DTE can be considered an abbreviated form of classical
capabilities[Dennis66]. In a system based upon classical
capabilities, a process carries with itself a set of access rights to
particular objects. At any point, a process can give up, or reclaim (if
permitted) some of its capabilities. POSIX capabilities work similarly, but
these capabilities are limited to a predefined subset of superuser access
rights such as the ability to nice a process, boot the system or open a
privileged () port. In DTE, a process carries with itself only an
indicator of the domain in which it runs, and this determines the process'
access rights. A process can enter a new domain (and hence change its access
rights) only upon file execution.
Trusted Information Systems has used DTE in its proprietary firewalls, but
details of its implementation were not publicly available, and TIS appears to
have stopped using DTE altogether. A group at SAIC has recently begun a DTE
for Linux implementation[SAIC-DTE]. Jonathon Tidswell and John
Potter[Tidswell97] submitted theoretical work on extending DTE to allow safe
dynamic policy changes, but have attempted no implementation.

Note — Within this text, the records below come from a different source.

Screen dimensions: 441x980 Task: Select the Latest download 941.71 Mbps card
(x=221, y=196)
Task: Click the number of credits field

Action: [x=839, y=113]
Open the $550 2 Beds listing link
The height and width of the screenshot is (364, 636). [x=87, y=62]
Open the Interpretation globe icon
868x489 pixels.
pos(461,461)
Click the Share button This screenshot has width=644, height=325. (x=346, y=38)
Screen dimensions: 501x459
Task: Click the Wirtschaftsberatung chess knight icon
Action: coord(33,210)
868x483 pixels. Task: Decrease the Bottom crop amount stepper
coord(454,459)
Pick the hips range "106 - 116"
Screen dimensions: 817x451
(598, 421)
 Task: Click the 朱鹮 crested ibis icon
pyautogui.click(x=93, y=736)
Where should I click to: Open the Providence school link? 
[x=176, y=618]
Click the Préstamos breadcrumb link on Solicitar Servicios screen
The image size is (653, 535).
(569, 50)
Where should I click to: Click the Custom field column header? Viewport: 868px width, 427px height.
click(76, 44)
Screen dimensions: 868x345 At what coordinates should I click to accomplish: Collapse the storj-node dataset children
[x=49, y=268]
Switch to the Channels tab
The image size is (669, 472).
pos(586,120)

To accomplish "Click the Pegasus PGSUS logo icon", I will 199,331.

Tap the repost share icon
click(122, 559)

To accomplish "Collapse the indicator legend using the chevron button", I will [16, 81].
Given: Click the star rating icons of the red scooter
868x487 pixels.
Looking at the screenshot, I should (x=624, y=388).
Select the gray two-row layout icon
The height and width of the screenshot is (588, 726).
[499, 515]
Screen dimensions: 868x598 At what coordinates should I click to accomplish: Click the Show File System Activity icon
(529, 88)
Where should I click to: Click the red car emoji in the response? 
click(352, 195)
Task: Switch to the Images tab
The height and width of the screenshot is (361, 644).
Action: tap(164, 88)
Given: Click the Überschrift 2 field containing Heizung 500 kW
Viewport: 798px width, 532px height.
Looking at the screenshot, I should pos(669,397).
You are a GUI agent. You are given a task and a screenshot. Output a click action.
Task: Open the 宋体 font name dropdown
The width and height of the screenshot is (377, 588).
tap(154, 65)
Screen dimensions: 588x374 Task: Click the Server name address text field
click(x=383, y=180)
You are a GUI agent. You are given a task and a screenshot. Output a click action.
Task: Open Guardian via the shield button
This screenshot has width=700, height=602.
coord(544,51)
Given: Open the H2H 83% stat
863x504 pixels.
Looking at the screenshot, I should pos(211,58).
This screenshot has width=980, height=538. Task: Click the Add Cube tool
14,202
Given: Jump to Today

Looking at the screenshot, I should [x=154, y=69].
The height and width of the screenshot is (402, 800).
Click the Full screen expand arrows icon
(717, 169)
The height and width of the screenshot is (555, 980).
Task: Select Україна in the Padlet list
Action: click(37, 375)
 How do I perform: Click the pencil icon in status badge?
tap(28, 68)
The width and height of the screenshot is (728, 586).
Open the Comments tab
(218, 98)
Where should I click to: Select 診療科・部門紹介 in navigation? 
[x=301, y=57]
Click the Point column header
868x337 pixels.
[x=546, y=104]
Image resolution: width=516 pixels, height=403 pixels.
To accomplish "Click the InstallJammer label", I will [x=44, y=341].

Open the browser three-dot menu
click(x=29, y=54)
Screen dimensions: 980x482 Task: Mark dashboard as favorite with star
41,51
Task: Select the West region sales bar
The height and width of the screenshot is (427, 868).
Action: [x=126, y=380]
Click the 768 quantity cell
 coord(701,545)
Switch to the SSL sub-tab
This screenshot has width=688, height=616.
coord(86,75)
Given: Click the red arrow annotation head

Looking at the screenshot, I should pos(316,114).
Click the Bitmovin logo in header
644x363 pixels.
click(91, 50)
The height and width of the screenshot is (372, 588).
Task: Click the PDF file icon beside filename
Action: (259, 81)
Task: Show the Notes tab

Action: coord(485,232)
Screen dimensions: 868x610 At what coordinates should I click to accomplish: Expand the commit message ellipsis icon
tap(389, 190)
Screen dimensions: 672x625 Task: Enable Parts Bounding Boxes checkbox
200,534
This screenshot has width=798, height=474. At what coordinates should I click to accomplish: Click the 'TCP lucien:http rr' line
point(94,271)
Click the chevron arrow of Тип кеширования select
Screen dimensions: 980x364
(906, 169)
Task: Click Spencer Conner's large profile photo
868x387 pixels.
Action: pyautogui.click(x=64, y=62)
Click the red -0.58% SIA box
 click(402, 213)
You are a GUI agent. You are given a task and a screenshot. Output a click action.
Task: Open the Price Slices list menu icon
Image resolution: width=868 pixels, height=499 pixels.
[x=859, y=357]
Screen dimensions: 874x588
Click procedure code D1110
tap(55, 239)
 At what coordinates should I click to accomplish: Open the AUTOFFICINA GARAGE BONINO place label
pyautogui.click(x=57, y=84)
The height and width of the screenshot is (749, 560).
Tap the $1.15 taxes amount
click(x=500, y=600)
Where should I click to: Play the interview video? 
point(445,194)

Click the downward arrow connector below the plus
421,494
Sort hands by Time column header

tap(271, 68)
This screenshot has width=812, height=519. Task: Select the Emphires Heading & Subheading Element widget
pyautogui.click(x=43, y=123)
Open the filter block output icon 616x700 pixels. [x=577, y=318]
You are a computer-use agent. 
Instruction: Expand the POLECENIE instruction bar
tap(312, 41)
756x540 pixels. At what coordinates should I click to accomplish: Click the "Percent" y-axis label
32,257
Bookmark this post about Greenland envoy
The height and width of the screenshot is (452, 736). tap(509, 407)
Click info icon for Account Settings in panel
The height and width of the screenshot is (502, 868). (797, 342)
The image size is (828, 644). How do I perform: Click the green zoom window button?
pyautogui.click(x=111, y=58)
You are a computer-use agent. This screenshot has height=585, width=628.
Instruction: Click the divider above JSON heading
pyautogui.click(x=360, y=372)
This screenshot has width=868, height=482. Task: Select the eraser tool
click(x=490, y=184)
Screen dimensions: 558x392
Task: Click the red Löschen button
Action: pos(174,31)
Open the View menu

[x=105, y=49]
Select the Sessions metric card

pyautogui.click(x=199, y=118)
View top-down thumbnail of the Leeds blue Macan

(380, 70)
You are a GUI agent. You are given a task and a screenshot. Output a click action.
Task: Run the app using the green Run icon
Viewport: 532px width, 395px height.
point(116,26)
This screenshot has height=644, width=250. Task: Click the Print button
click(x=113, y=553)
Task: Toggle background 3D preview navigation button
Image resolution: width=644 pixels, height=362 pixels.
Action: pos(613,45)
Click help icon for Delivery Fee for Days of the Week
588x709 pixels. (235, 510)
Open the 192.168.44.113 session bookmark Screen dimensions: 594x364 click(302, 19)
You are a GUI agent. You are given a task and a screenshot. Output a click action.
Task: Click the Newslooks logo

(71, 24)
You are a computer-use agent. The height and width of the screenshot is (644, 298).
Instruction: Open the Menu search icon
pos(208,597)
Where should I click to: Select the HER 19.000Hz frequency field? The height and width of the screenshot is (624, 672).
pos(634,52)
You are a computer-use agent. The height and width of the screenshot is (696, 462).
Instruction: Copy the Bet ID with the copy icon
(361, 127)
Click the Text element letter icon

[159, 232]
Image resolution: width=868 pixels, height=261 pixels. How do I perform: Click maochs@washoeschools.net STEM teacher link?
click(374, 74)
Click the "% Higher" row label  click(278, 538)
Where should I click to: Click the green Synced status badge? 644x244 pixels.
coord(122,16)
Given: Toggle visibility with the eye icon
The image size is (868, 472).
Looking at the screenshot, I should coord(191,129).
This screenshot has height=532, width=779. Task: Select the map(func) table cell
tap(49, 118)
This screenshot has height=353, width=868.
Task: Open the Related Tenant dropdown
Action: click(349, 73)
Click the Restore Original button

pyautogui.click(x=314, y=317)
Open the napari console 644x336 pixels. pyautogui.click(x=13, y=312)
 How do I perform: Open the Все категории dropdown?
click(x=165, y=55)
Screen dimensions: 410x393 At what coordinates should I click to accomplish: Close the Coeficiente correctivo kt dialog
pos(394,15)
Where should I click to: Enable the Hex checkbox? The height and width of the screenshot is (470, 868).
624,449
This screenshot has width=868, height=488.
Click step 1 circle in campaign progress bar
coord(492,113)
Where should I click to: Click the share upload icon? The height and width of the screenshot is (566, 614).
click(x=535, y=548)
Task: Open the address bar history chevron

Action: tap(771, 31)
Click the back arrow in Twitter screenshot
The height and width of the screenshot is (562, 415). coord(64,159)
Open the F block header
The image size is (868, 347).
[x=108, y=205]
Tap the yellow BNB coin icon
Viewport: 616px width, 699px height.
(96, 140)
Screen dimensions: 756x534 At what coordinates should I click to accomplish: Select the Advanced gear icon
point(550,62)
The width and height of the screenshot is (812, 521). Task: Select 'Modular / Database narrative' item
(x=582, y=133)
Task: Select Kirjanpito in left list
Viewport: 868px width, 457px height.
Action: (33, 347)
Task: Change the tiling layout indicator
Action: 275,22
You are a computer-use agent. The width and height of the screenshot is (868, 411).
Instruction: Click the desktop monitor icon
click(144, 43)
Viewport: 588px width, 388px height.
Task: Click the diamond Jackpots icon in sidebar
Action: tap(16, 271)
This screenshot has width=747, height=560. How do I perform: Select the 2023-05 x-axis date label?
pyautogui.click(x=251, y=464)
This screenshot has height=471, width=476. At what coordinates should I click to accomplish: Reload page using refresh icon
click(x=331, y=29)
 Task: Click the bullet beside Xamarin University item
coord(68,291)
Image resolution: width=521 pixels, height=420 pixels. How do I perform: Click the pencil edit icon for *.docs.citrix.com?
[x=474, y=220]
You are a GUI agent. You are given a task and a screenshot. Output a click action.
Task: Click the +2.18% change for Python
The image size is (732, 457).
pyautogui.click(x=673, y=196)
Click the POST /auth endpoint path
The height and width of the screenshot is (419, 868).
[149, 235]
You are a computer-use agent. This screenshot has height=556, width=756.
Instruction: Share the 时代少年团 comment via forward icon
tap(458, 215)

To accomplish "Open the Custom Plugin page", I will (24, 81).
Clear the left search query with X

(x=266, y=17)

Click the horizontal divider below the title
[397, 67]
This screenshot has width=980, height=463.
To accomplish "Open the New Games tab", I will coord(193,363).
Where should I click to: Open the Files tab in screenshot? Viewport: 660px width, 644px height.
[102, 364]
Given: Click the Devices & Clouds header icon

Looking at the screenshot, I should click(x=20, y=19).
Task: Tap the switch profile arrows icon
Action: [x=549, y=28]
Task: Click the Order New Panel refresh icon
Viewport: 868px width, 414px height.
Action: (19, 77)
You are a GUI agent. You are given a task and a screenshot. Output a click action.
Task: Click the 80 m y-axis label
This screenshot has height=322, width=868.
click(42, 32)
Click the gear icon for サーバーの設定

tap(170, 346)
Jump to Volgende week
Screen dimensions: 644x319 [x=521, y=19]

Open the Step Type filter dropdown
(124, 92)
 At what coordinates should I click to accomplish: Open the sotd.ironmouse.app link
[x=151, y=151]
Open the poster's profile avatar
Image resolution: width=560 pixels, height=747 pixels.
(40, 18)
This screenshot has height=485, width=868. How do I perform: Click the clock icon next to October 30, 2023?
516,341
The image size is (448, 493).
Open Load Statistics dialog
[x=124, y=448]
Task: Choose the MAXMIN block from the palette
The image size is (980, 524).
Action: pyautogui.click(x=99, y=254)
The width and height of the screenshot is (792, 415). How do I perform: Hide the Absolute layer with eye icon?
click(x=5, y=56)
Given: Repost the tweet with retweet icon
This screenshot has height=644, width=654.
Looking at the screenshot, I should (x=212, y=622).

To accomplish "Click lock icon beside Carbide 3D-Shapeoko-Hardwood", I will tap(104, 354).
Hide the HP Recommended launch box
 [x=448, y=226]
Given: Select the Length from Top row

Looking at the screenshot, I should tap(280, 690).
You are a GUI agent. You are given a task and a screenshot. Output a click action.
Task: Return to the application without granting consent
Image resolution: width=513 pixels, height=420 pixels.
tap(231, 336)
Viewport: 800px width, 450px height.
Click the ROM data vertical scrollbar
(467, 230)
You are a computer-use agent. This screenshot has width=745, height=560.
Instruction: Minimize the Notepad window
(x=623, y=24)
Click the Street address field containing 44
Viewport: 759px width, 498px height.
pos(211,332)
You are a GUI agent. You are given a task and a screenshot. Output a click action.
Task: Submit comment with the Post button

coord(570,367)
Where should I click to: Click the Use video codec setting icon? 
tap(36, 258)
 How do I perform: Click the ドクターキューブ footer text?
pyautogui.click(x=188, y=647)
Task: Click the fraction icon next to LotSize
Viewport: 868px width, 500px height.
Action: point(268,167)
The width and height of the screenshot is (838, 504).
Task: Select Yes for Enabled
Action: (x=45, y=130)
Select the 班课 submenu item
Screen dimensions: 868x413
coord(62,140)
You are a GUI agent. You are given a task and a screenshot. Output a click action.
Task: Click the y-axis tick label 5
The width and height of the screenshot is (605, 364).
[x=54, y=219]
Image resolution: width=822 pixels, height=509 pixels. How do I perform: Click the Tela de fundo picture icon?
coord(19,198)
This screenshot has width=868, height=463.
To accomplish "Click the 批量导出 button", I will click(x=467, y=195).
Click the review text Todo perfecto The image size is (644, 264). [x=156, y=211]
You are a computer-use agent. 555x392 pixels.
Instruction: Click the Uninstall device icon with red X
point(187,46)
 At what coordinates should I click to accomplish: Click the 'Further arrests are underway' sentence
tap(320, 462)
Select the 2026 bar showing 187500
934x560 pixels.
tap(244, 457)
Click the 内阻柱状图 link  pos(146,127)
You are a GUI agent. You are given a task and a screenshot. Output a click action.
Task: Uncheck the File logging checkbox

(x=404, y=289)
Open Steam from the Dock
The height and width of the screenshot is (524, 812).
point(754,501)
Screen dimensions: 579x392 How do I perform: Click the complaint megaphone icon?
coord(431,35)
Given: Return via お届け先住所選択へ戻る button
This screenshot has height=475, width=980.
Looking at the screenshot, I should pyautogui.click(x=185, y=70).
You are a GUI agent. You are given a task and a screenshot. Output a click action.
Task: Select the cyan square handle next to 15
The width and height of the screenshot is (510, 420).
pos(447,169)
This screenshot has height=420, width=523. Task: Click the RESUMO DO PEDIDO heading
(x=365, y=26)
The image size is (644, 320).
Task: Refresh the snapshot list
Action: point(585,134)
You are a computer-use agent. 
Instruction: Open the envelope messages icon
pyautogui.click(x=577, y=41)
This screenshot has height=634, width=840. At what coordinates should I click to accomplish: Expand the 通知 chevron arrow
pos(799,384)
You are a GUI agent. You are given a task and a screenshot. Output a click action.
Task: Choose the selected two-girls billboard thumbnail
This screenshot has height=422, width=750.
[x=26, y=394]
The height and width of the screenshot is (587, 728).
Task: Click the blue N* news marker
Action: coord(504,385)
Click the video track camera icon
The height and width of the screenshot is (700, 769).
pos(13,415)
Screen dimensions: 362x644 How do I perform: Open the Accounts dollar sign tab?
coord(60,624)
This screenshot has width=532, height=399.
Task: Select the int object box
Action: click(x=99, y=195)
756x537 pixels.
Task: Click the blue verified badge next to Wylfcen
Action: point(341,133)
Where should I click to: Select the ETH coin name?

Presented here is our prototype implementation of DTE for Linux version 2.3.
We have implemented a DTE prototype in the 2.3.28 Linux kernel. Our
implementation of DTE attaches type information to VFS inodes and domain
information to process descriptors (task structs). A DTE policy is read at
boot time from the text file /etc/dte.conf.
Traditional UNIX permissions are still enforced. There are several reason for
this, such as user and system administrator familiarity with traditional UNIX
protection. Most importantly, however, DTE is designed to provide mandatory access
control to protect a system from subverted superuser processes.
A DTE policy to replace traditional UNIX access control would be very large and
complex.
However, one could completely void traditional access control by simply
giving all users full access to all files. Similarly, one can bypass DTE by
creating a DTE policy with only one type and one domain, and full access from
the sole domain to the sole type.
At boot time, we build a structure for each domain as specified in the DTE
policy file. This structure contains information regarding permitted access to
types, permitted transitions and signal access to other domains, and entry
points. Every process' task structure will contain a pointer to the structure
for the domain to which it currently belongs.
At this time we also create an array containing the names of all types. Types
are then compared by the offset of the type name in this array. Every inode
contains three pointers which either are NULL or point into this array. The
three pointers represent the etype, rtype and utype values.
The etype value is the type of this particular file or directory. The
rtype represents the value of this directory and its children, whereas the
utype represents only the type of its children.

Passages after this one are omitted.